The response should be an exact repetition of all the entries.

### Exercise inputs

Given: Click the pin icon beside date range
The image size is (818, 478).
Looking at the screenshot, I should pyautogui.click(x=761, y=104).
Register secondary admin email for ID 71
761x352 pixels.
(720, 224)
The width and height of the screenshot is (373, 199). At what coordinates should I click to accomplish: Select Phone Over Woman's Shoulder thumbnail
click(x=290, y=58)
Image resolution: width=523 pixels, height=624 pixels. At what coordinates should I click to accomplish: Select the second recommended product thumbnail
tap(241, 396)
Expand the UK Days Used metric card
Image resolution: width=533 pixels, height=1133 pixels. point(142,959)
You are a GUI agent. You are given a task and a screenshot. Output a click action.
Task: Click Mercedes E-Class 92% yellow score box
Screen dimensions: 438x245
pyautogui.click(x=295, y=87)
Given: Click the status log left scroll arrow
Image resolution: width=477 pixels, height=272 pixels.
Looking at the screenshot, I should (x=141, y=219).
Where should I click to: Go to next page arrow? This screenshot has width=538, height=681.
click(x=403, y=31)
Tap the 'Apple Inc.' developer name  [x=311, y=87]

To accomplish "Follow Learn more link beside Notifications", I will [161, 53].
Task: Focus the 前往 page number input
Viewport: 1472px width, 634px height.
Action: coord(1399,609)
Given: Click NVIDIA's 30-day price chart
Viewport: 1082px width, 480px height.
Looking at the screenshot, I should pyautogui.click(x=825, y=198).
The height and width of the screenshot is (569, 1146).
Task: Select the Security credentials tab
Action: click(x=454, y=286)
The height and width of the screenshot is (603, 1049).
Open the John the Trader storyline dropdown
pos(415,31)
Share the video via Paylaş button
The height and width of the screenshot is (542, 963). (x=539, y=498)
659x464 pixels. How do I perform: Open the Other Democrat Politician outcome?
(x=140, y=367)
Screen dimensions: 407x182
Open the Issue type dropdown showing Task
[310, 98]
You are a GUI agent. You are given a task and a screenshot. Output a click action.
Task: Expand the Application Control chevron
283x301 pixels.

######

● **Solution for this exercise**:
Given: Click the pin icon beside date range
The image size is (818, 478).
Looking at the screenshot, I should pyautogui.click(x=761, y=104).
Register secondary admin email for ID 71
761x352 pixels.
(720, 224)
The width and height of the screenshot is (373, 199). At what coordinates should I click to accomplish: Select Phone Over Woman's Shoulder thumbnail
click(x=290, y=58)
Image resolution: width=523 pixels, height=624 pixels. At what coordinates should I click to accomplish: Select the second recommended product thumbnail
tap(241, 396)
Expand the UK Days Used metric card
Image resolution: width=533 pixels, height=1133 pixels. point(142,959)
You are a GUI agent. You are given a task and a screenshot. Output a click action.
Task: Click Mercedes E-Class 92% yellow score box
Screen dimensions: 438x245
pyautogui.click(x=295, y=87)
Given: Click the status log left scroll arrow
Image resolution: width=477 pixels, height=272 pixels.
Looking at the screenshot, I should (x=141, y=219).
Where should I click to: Go to next page arrow? This screenshot has width=538, height=681.
click(x=403, y=31)
Tap the 'Apple Inc.' developer name  [x=311, y=87]

To accomplish "Follow Learn more link beside Notifications", I will [161, 53].
Task: Focus the 前往 page number input
Viewport: 1472px width, 634px height.
Action: coord(1399,609)
Given: Click NVIDIA's 30-day price chart
Viewport: 1082px width, 480px height.
Looking at the screenshot, I should pyautogui.click(x=825, y=198).
The height and width of the screenshot is (569, 1146).
Task: Select the Security credentials tab
Action: click(x=454, y=286)
The height and width of the screenshot is (603, 1049).
Open the John the Trader storyline dropdown
pos(415,31)
Share the video via Paylaş button
The height and width of the screenshot is (542, 963). (x=539, y=498)
659x464 pixels. How do I perform: Open the Other Democrat Politician outcome?
(x=140, y=367)
Screen dimensions: 407x182
Open the Issue type dropdown showing Task
[310, 98]
You are a GUI agent. You are given a task and a screenshot. Output a click action.
Task: Expand the Application Control chevron
283x301 pixels.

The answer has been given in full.